--- Extrait du document ---

Nous avons ensuite créé 11 messages-types, contenant des contenus similaires et utilisables par les 18 faux-personnages. En voici trois pour exemple:
« Bonjour,Je suis actuellement en recherche d’appartement car je change de lieu de résidence pour des raisons professionnelles. Je suis avocate depuis un peu moins de quatre ans et m’installe à Fribourg (j’ai 26 ans). Votre annonce correspond tout à fait à mes besoins. Serait-il possible de convenir d’une visite?
Salutations, Laure Favre » |
« Bonjour,Je suis actuellement à la recherche d’un appartement à Sion ou environs. Je m’appelle Lamine Diouf, j’ai 28 ans et travaille comme expert-comptable. Votre annonce a retenu mon attention car elle correspond bien à ce que je cherche. Je vous serais reconnaissant s’il était possible d’organiser une visite.
Bien cordialement, Lamine Diouf » |
« Bonjour,
Votre annonce a retenu toute mon attention car je déménage pour raisons professionnelles à La Chaux-de-Fonds dans quelques semaines (j’ai 27 ans et je suis depuis trois ans développeuse informatique). Quand serait-il possible de visiter l’appartement? Bien à vous, Ece Uzunguney » |
A noter encore qu’à aucun moment nous n’avons précisé la nationalité dans nos applications, mais nous supposons que tous possèdent le passeport suisse.
Nous avons décidé de nous focaliser sur le marché immobilier de quatre différentes villes de Suisse romande: Lausanne, Fribourg, Sion et La Chaux-de-Fonds. Nous avons enfin créé une adresse email pour chacun de ces 18 personnages.
Les différentes étapes de l’étude
Une fois ces bases posées, nous avons envoyé 4 postulations par jour pendant 3 mois.
Chaque jour, entre fin août et fin novembre, un programme écrit par nos soins sélectionnait quatre offres au hasard sur l’un des principaux sites de petites annonces spécialisé dans l’immobilier en Suisse. Le programme postulait pour des appartements en se fondant sur deux critères seulement: il devait se trouver dans un rayon de 20 km autour de l’une des quatre villes sélectionnées, et comporter entre deux et trois pièces.
Le programme prenait ensuite au hasard deux noms à consonance suisse, et deux noms à consonance étrangère. Puis, un texte était choisi aléatoirement pour chaque personnage et envoyé par mail à l’adresse du propriétaire.
A la fin de l’expérience, nous avons classé chaque email envoyé dans deux catégories, suivant la manière dont il avait été traité par la gérance de l’appartement.
La première catégorie contenait les requêtes qui avaient été suivies d’une proposition de visite, ou dont la réponse évoquait une possible visite. On va parler ici de réponse positive.
La deuxième catégorie contenait toutes les requêtes qui n’avaient pas obtenu de réponse, dont la réponse était négative ou alors qui n’avaient reçu qu’un accusé de réception automatique. On va parler ici de réponse négative.

---

■ **Consignes de l'exercice**:
1: Répondez à ces questions sur l'extrait consacré à l'étude des demandes de location :
(a) Combien de messages-types ont été créés ?
(b) Dans quel rayon autour des villes sélectionnées les appartements devaient-ils se trouver ?
(c) Pendant combien de temps les postulations ont-elles été envoyées ?
2: Citez, s'il vous plaît, toutes les villes de Suisse romande sur lesquelles se focalise l'étude des demandes de location décrite dans l'extrait.
3: Reprenez l'extrait sur l'étude des demandes de location à la suite de sa dernière phrase et poursuivez-le.
Les lignes ne servent pas pour cet exercice.

--- Matériel ---

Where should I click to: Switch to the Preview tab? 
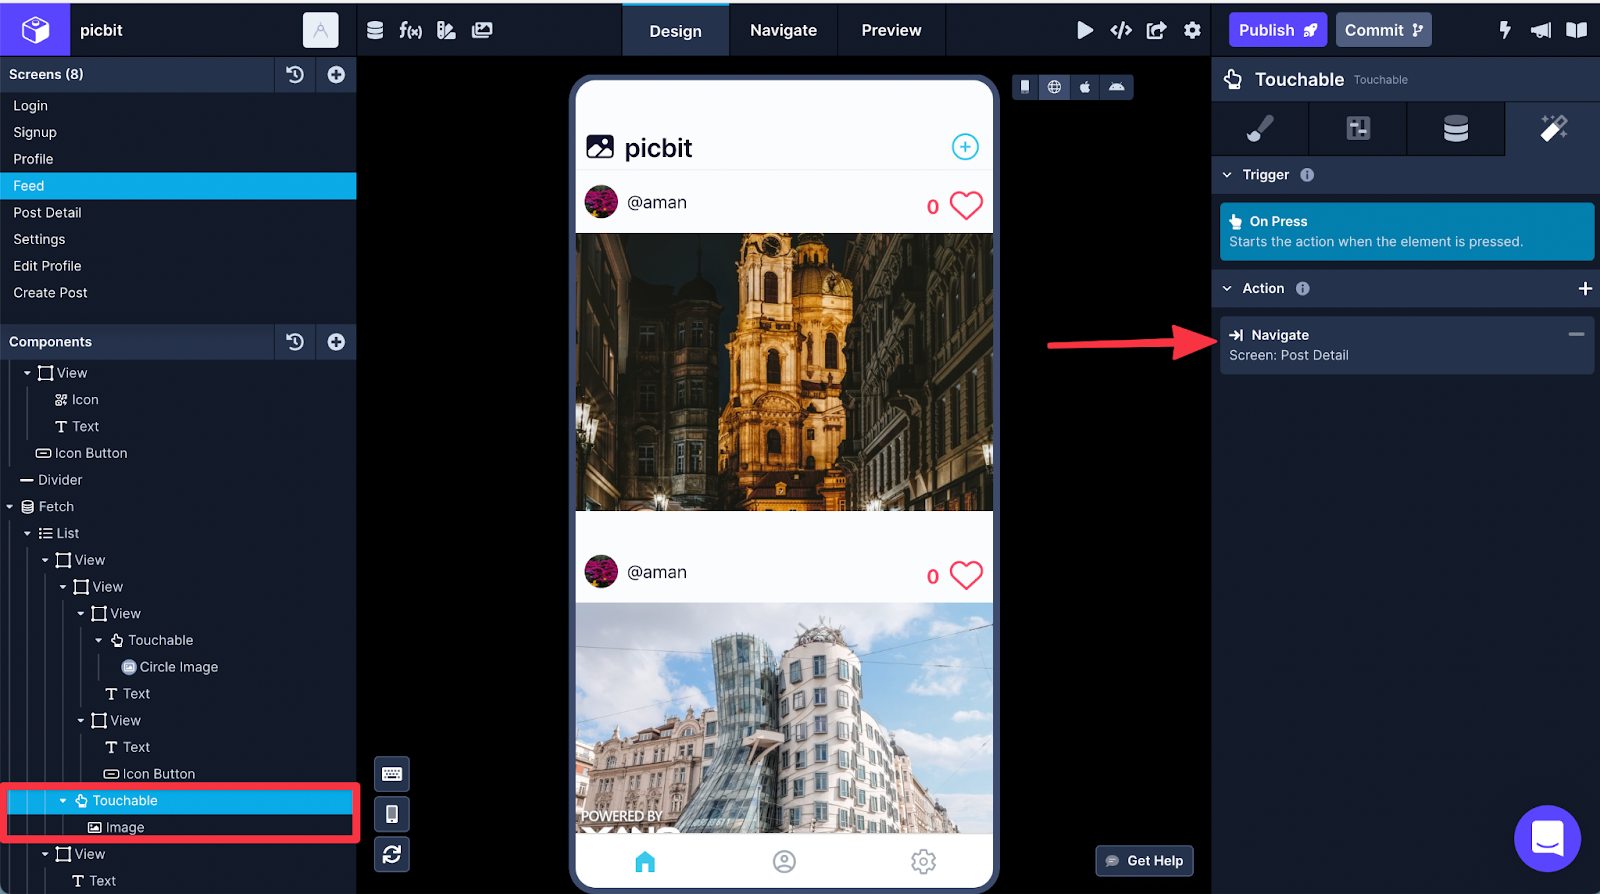(891, 30)
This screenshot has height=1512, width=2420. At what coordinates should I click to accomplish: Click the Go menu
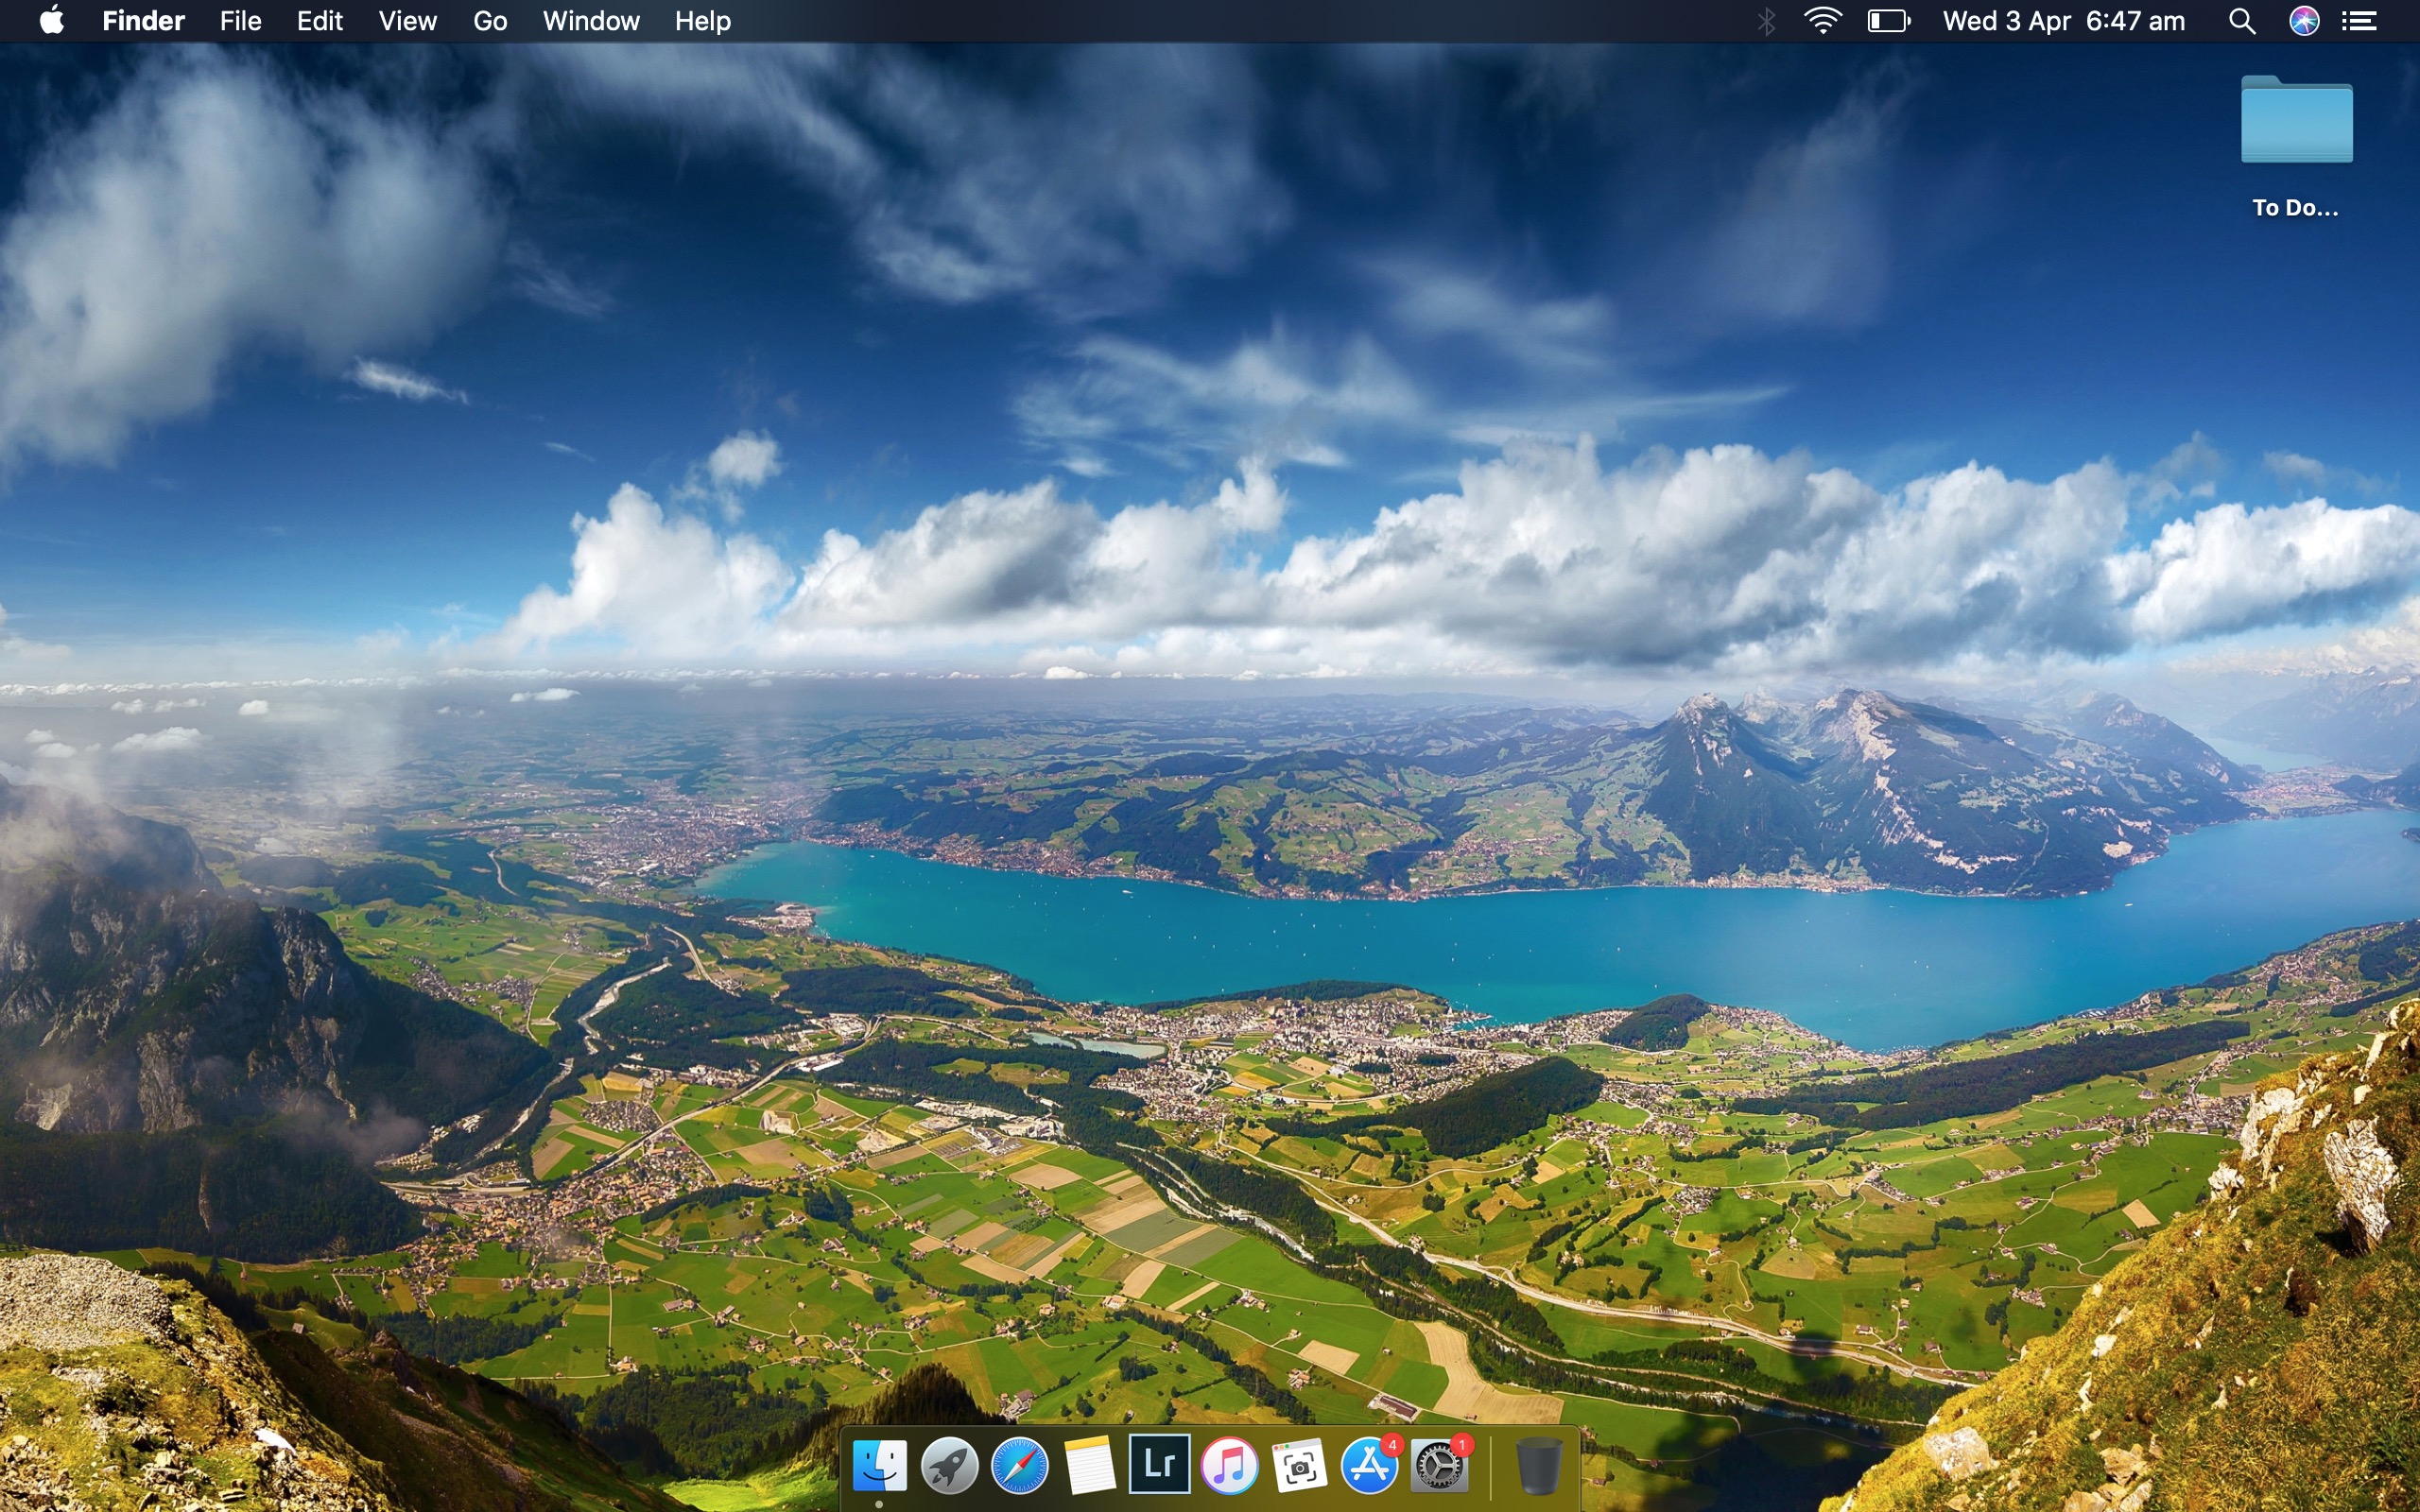coord(490,21)
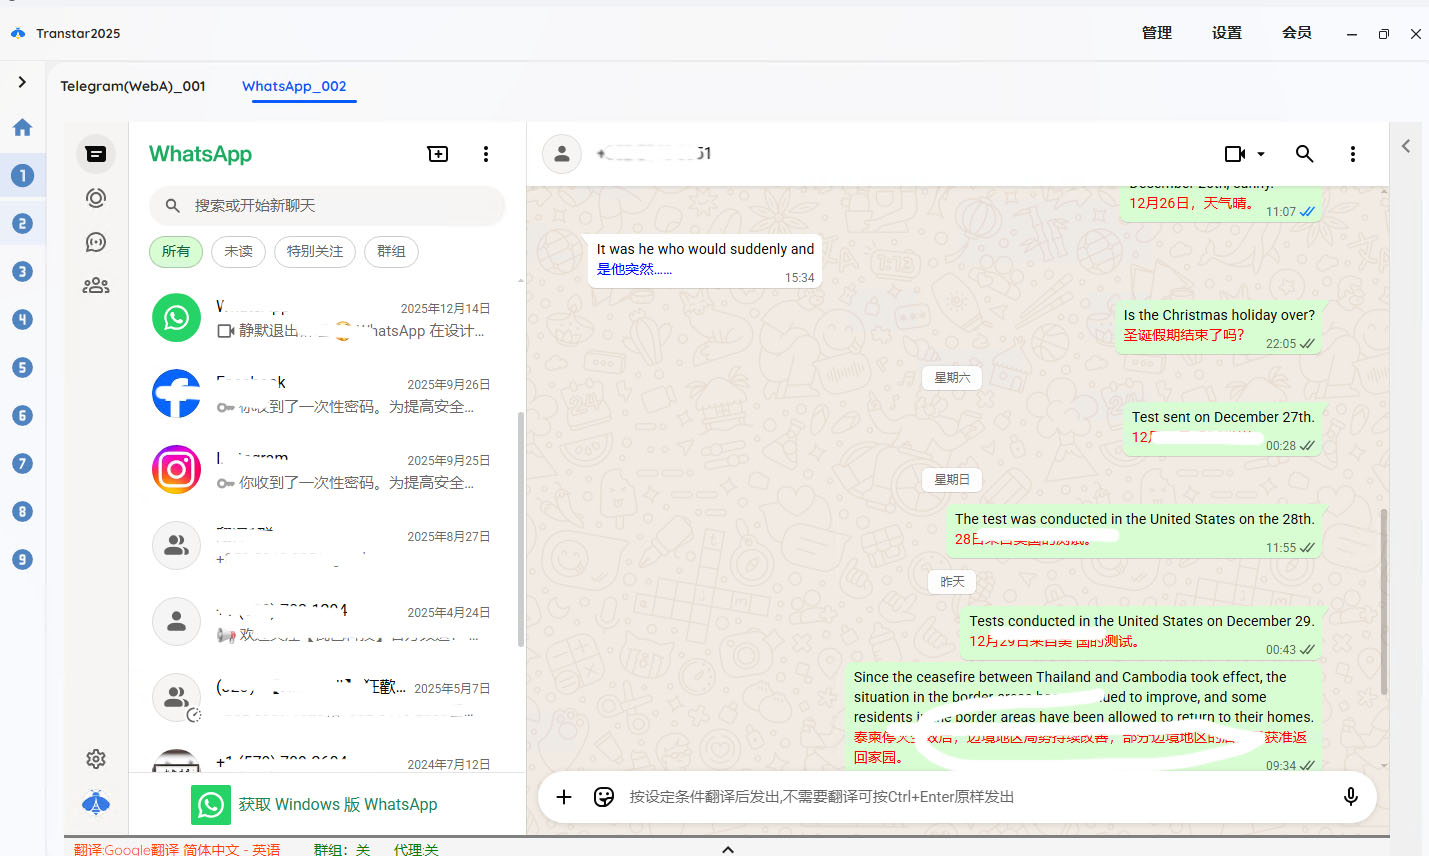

---

■ **Réponses par consigne**:
1:
(a) 11 messages-types.
(b) Dans un rayon de 20 km.
(c) Pendant 3 mois.

2: Lausanne, Fribourg, Sion et La Chaux-de-Fonds.

3:
Une fois ces données triées, nous avons pu passer à l’analyse. Nous avons d’abord comparé les résultats observés pour les personnes aux noms à consonance suisse par rapport à ceux des personnes avec des noms à consonance étrangère. Nous avons ensuite étendu l’analyse, comparant les résultats des différents pays d’origine des noms, mais également comparé les villes entre elles.
Y a-t-il discrimination entre les demandeurs à nom à consonance suisse et étrangère?
Pour voir si nos données sont interprétables, nous utilisons le test du chi-carré, un test utilisé couramment en statistique descriptive. Le but est de contrôler si nos variables sont bien indépendantes l’une de l’autre, c’est à dire qu’elles ne s’influencent pas entre elles.
Pour ce cas, nous allons vérifier si ces données sont interprétables:
Non | Oui | Grand Total | ||
Noms à consonance étrangère | 96 | 49 | 145 | |
Noms à consonance suisse | 68 | 65 | 133 | |
Grand Total | 164 | 114 | 278 |
Partons de l’hypothèse que les demandeurs à noms à consonance suisse ou étrangère n’ont pas d’influence sur la réponse positive ou négative d’une visite. Nous le faisons rapidement grâce au site socstatistics.com.
L’expérience nous montre qu’à un niveau de confiance de 95%, nous pouvons rejeter notre hypothèse. C’est à dire que, très probablement, avoir un nom à consonance étrangère influence le fait d’avoir droit à une visite ou pas.
Nous pouvons donc interpréter nos données et les représenter sous forme de graphe.
Nous constatons que les demandes émanant de noms à consonance suisse, sont 48,87% à recevoir une proposition de visite. Ceux émanant de noms à consonance étrangère ? Seulement 33.79%. Sur un si petit lot de données, la marge d’erreur n’est pas négligeable. Elle est représentée en bleu clair sur le graphe. Il y a donc 95% de chances que la valeur réelle (celle qui correspondrait à une étude sur l’ensemble des annonces du site) se retrouve dans la partie bleue claire du graphique.
Nous rééditions notre méthode pour comparer les différentes origines des patronymes.
Non | Oui | Grand Total | ||
Sénégal | 20 | 13 | 33 | |
Suisse | 68 | 65 | 133 | |
Tunisie | 32 | 17 | 49 | |
Turquie | 44 | 19 | 63 | |
Grand Total | 164 | 114 | 278 |
En réduisant le seuil de signification du test du chi-carré à 90%, les résultats indiquent que les noms d’origine turc et tunisien sont davantage discriminés que ceux d’origine sénégalaise et suisse.
A chaque ville son marché du logement
Autre phénomène révélé par l’étude: plus le marché immobilier est saturé, moins on a de chance d’obtenir une visite. En occultant la question de l’origine du nom, pour travailler sur des échantillons significatifs, le postulant a obtenu une visite dans 61% des cas à La Chaux-de-Fonds, contre seulement 27% à Lausanne.